Apache Spark 2.0.: new developments in the new version

4 min reading

Development / 22 July 2016

This is not the first time we have spoken about Apache Spark at BBVAOpen4U. We explained its main features when it was still an emerging technology and confirmed its absolute success when it elbowed its way into the market of Big Data applications as the fastest, most powerful, most scalable and most sustainable option. The launch of Version 2.0 confirms the great welcome by the community of developers and the enormous possibilities that it offers companies that use big data to obtain a competitive advantage.

Apache Spark is an open source distributed computing platform with a very active community; it is faster and cheaper to implement and maintain than its predecessors in the Hadoop environment, such as MapReduce; it is unified; it features an interactive console that is very convenient for developers and it also has a quite powerful API for working with data. It is the best option on the market because it provides data engineers and scientists with a tool that resolves any possible scenario involving automatic learning, graphic computing, data streaming and interactive query processing problems in real time and with all the necessary scalability to respond to needs.

The Apache Spark version 2.0 comes with some interesting features that make it an even more powerful tool to work with Big Data:

Apache Spark 2.0, faster than Spark and MapReduce

The arrival of Apache Spark revealed speed as one of the essential advantages of the new platform, based on the fact that Spark works in memory and not in disk. Caching the data makes the interaction with the data more efficient and faster. This applies not only to the original data, but to the subsequent transformation of that information. When the system needs the data, it does not need to call on the disk, it simply goes to the cache memory. It is estimated that Apache Spark is 100 times faster in memory and 10 times faster in disk than Apache Hadoop MapReduce.

Apache Spark 2.0 doesn’t stop there. The new version has increased its data processing speed even more; this is also cache-based (integrated cache memory, in this case) as well as on code generation in execution time. It is estimated that the new version can be between 5 and 10 times faster than the 1.0 and subsequent versions of Apache Spark.

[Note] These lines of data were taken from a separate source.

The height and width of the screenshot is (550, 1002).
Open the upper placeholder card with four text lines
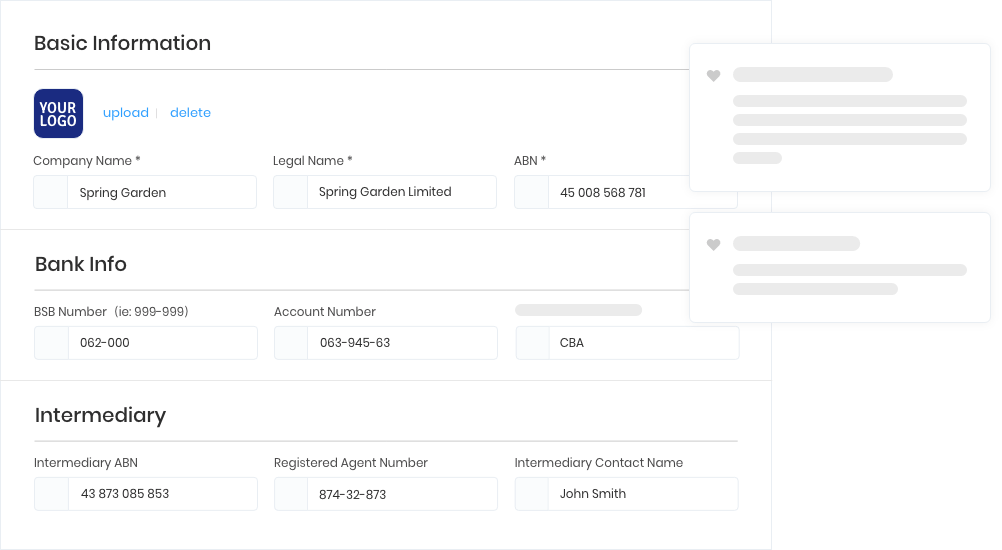pos(840,118)
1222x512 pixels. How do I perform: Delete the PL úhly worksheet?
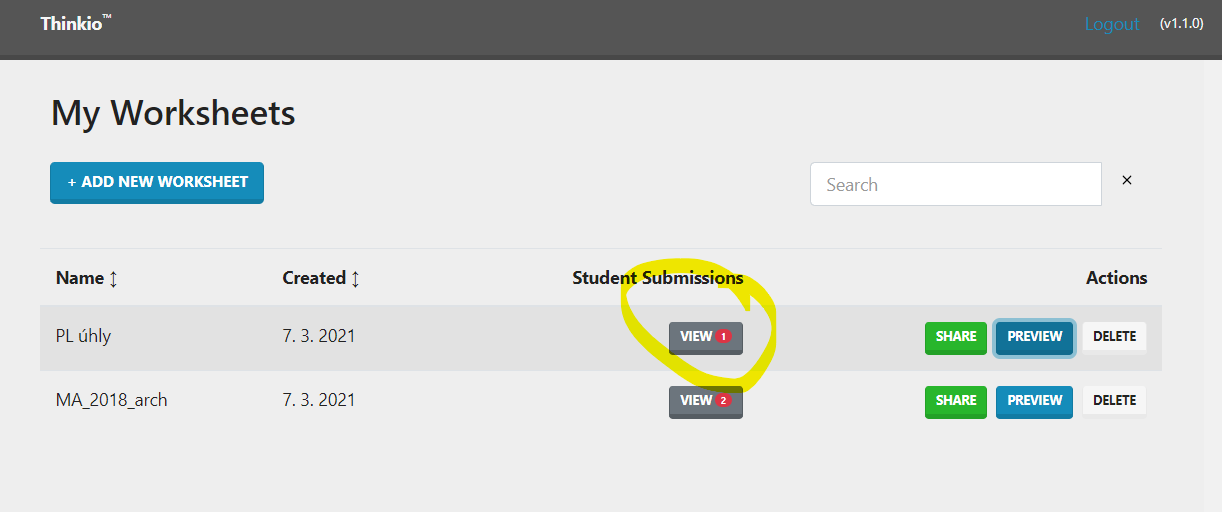tap(1114, 337)
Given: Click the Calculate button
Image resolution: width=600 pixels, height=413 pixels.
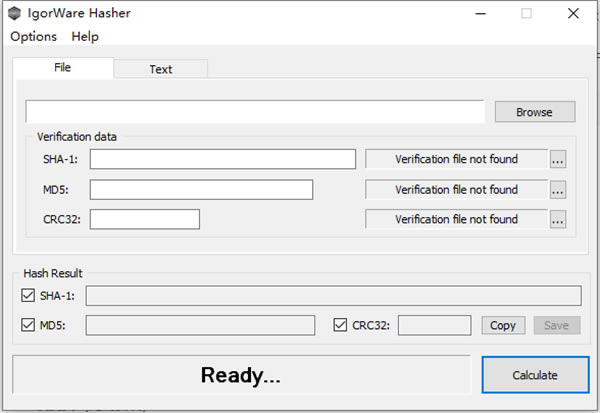Looking at the screenshot, I should 535,375.
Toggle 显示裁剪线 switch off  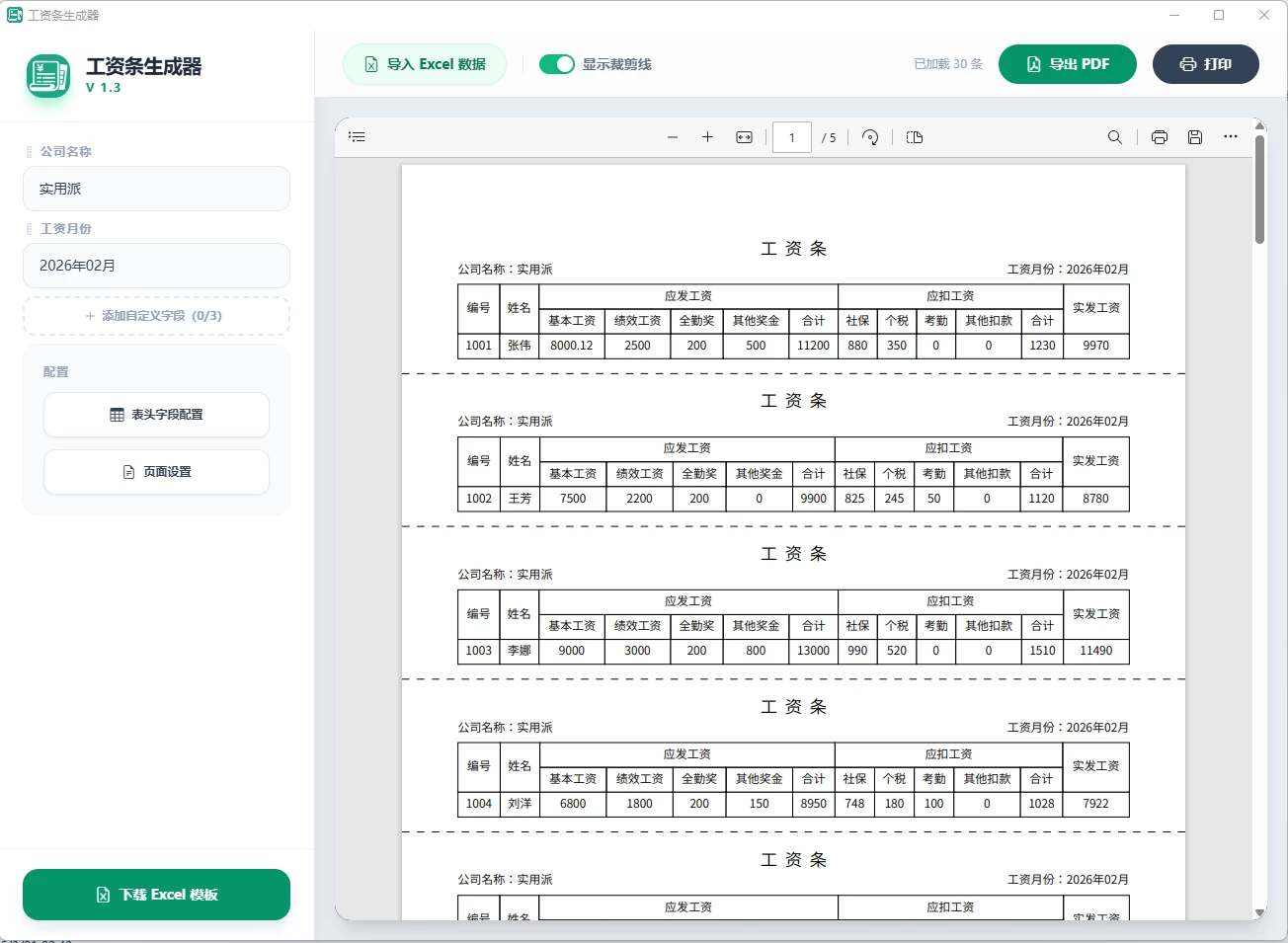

The APIs are unified in a single API

The spectacular added value of Apache Spark is real-time processing and analysis of big data. And what the community of developers started to demand from Spark administrators was a lunge ahead that involved real time data processing and combining that with other types of information analysis (working with batches on the one hand and interactive data querying on the other). So, Spark’s second version has an API that gives developers the capacity to develop applications that combine real time, interactive and batch components.

To work with this integrated Apache Spark 2.0. API, the development equipment must configure data storage with ETL functions (Extraction, Transformation and Loading). This feature provides developers with web analysis via interactive queries in a specific session or, for example, the option of applying automatic learning to create efficient patterns by training with old sample data and then including more recent information.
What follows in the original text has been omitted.